Establishing clear goals and expectations is the first step to greater collaboration within your department: William D King
- Identify all of the work that needs to be accomplished by establishing a mission statement for your agency/department. Ask yourself the following six questions:
a.) Who are we as an organization?
b.) What do we stand for as an organization?
c.) Why does our agency exist?
d.) How will we serve those we work with/serve as an organization?
e.) What is our vision for how we want things to look 3 years from now (or any other desired time frame)?
f.) What are the two most important things that we need to accomplish this year?
- Identify what you are trying to achieve through your work by establishing departmental goals. Think about the vision you established in question 6a above. How is it being achieved or not being achieved today? These are areas where you can improve on, so think about how your desired future state will be different from your current state of operations (e.g., more clients with drug screenings completed, more staff following evidence-based practices, less staff turnover). Finally, think about short-term outcomes that might get you closer to accomplishing long-term goals; prioritize these outcomes and establish annual/quarterly/monthly objectives accordingly (Ashkenas et al., 2010).
- Determine what you can realistically accomplish by considering your available resources and capacity for work. How much time, talent, and energy do you have to share with others? What can other team members bring to the table that will help you achieve your goals? What support is available from other agencies/departments that could benefit yours? Are there individuals on your team who are naturally more reserved or who need encouragement to contribute their ideas, suggestions, and expertise? Evaluating these aspects of collaboration within your agency will help determine how much involvement each stakeholder should have at various stages in the process.

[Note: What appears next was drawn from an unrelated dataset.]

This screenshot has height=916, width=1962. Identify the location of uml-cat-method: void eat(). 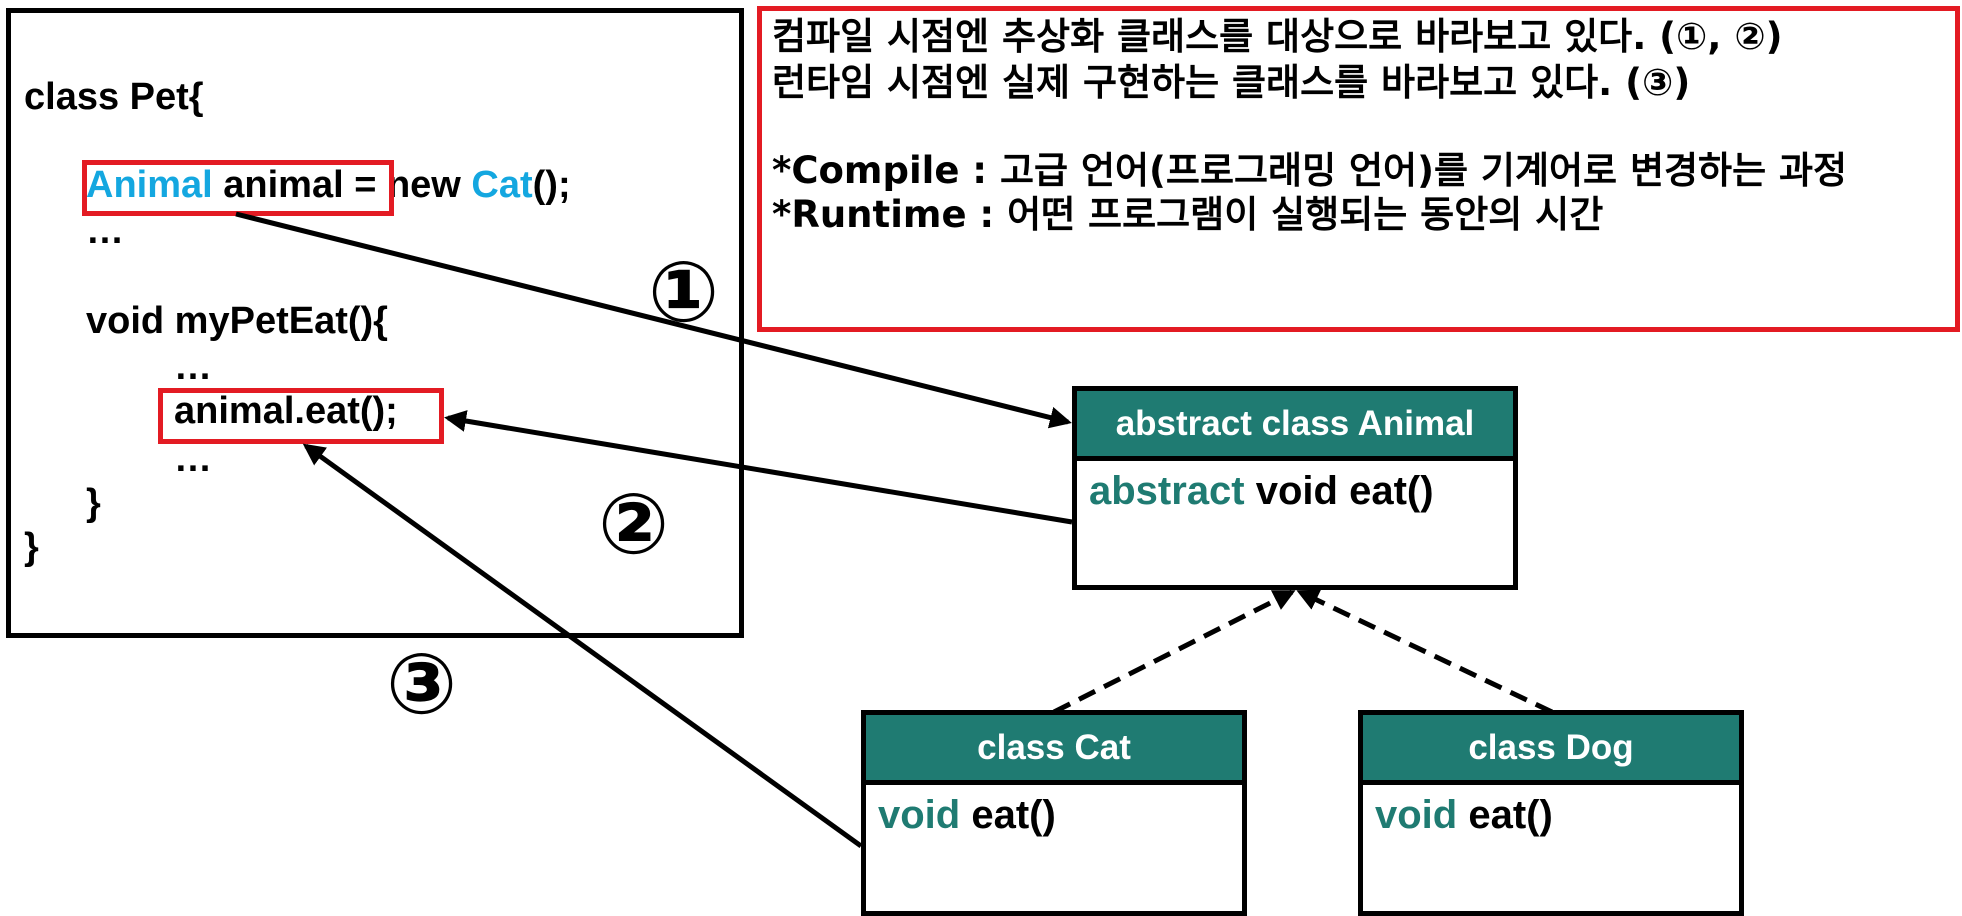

- Identify the specific activities needed to accomplish desired outcomes. As a group, brainstorm all necessary actions required to achieve departmental goals (e.g., hiring additional staff, engaging in cross-agency collaboration, rewriting job descriptions).
- Create a timeline to keep everyone accountable for their task and responsibilities. Identify the best times of day/week for certain individuals or teams to meet (e.g., Mondays at 2:00 p.m.) and prepare agendas and materials ahead of time to expedite each meeting (Follett, 1942; Pfeiffer et al., 2009).
- Develop criteria for decision making by establishing an appropriate level of consensus needed before moving forward with any particular course of action (Pfeiffer et al., 2009). This will help ensure effective communication as you make decisions as well as future team building as you identify common goals throughout your department/agency.
- Collaborate with other agencies to determine how you will work together to share resources, information, and best practices (Fernandez et al., 2008). Think about both formal and informal collaborations that can be undertaken. Formal collaborations may include sharing funding, staff members, or policies; examples of informal collaborations could range from determining ways to encourage cross-agency communication to creating opportunities for team members to attend professional development training together (Johnson & Johnson, 2009).
Establishing an open dialogue early on in the planning process will help the whole group feel more comfortable engaging in collaborative goal-setting throughout your agency/department. This is important because collaboration requires that everyone has accurate understanding of their role within the collaboration process as well as a deep awareness of how their individual actions affect the team as a whole. In order for this to occur, allowing each group member to voice concerns and opinions will help achieve buy-in among all team members (Follett, 1942).
- Discuss the potential value of a collaborative goal-setting process. Think about ways that your goals can be achieved through collaboration rather than simply assigning tasks and expecting others to complete them independently. Are there areas of work where you could support or assist each other? Are there ways that you could effectively use different strengths on your team to reach common goals?
Conclusion by William D King:
In one department, many voices
Collaborative goal-setting requires that every stakeholder feel like they have a voice throughout the process and that their opinions matter. By taking the time to involve all key stakeholders early on, you can help overcome potential challenges before they arise and encourage team members to participate enthusiastically. This will increase your odds of finding common ground among your whole staff as well as strengthening relationships between each member and across agencies.